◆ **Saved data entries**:
—————
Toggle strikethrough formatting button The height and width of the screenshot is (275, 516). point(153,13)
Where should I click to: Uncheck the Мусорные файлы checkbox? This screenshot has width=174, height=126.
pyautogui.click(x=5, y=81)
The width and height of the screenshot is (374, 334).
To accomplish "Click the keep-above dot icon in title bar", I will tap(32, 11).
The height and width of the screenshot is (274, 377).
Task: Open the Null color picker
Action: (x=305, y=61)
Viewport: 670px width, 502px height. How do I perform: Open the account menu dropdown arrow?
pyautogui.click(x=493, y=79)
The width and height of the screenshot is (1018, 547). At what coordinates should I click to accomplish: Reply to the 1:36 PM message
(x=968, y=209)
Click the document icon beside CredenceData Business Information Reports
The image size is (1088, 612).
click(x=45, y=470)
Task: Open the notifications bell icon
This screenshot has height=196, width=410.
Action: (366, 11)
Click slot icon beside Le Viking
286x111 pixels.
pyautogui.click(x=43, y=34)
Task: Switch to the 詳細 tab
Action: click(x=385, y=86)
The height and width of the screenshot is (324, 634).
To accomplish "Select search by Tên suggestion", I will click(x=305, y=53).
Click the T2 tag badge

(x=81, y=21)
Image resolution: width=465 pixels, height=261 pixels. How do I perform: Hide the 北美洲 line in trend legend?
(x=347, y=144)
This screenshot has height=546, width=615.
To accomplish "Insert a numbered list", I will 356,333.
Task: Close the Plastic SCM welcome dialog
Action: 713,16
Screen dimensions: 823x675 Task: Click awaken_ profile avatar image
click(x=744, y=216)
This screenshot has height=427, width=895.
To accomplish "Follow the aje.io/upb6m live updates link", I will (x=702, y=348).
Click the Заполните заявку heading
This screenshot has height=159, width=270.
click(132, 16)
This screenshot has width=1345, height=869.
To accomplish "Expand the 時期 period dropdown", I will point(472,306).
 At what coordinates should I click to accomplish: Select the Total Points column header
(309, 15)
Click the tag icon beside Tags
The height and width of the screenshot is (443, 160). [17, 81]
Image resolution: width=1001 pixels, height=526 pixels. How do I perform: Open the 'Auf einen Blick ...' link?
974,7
—————
◆ **Directions for this task**: Lines from the beginning of the data above through the line containing "The width and height of the screenshot is (374, 334)." are to be returned exactly, and no others.

◆ **Response**:
Toggle strikethrough formatting button The height and width of the screenshot is (275, 516). point(153,13)
Where should I click to: Uncheck the Мусорные файлы checkbox? This screenshot has width=174, height=126.
pyautogui.click(x=5, y=81)
The width and height of the screenshot is (374, 334).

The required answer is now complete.